Transformers!! What’s That?

This document talks about how transformers works and why this architecture is better than other architectures like TF-IDF and Word2Vec.

You can find the reference code for custom implementation using PyTorch with model training notebook and small project of natural text generation here: https://github.com/agasheaditya/handson-transformers

Untitled

This model is made of 2 parts:
- Encoders
- Decoders

Usage

Machine translation
Text summarization
Question answering
Text classification
Natural language generation

High level design:

Machine cannot understand the text directly, so it uses some encoding technique to represent words/sentences into a embedding space. In transformers positional encoders will be used to generate vectors which gives context based on position of word in sentence. After passing a sentence to a encoder we will get word embeddings and passing through position encoding we will have positional encoding for that word i.e. context.

Untitled

Encoding component is nothing but a stack of encoders where it takes input sequence in parallel. N identical encoder blocks are stacked on each other and those does not share weights in between. All encoder are identical in structure and each one is divided in 2 sub-parts.
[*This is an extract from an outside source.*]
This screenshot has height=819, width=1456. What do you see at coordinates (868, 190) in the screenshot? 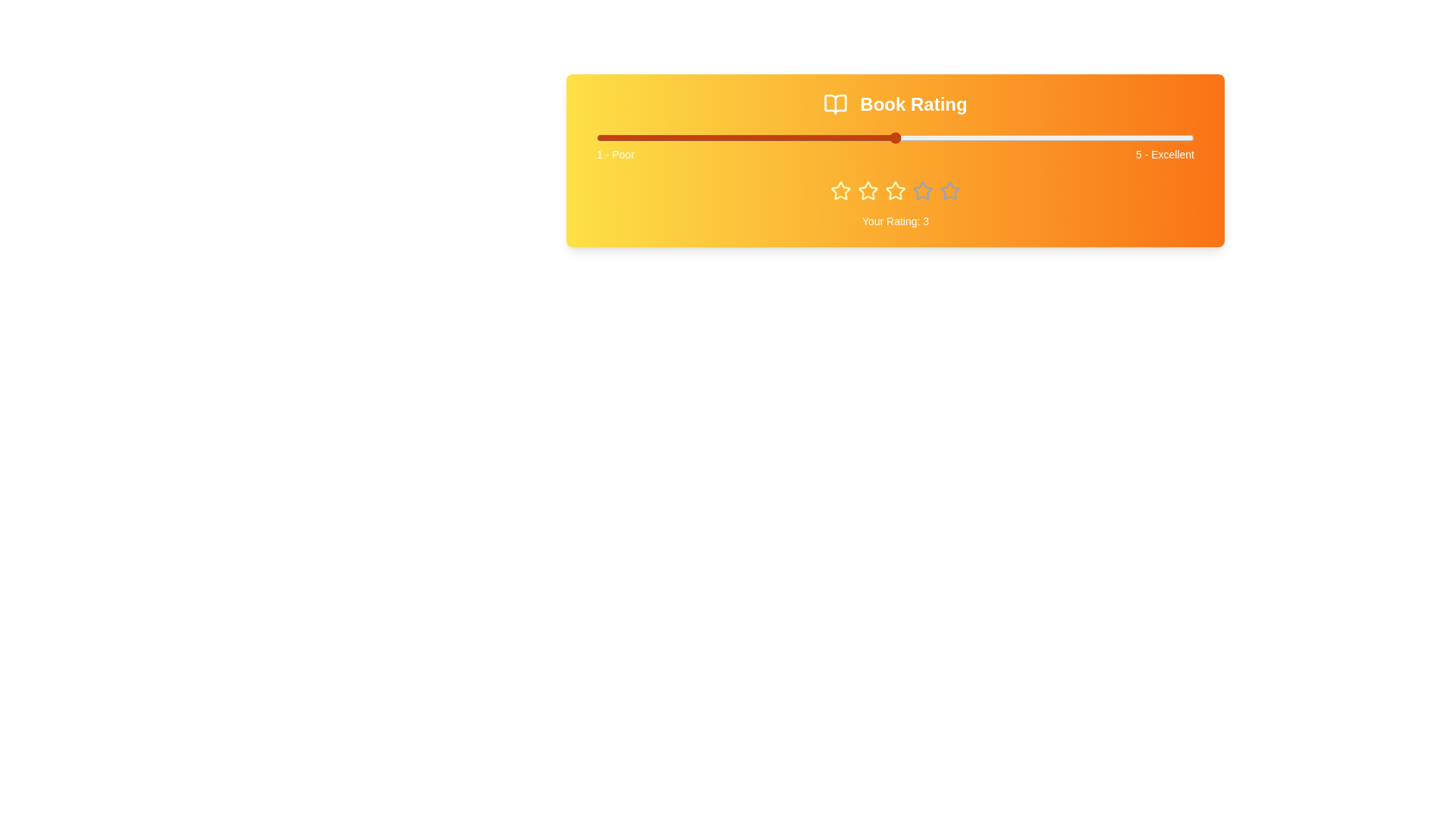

The paper stacks 6 of them on top of each other, this value can be changed and experiment can be performed.

Self-attention :- It is also referred as Scaled Dot-Product Attention mechanism which allows the model to compute the significance of different words in a sequence against each other while considering their relationships. The encoders input will be passed to this layer where this layer helps encoder look at other words in the input sentence as it encodes the specific word.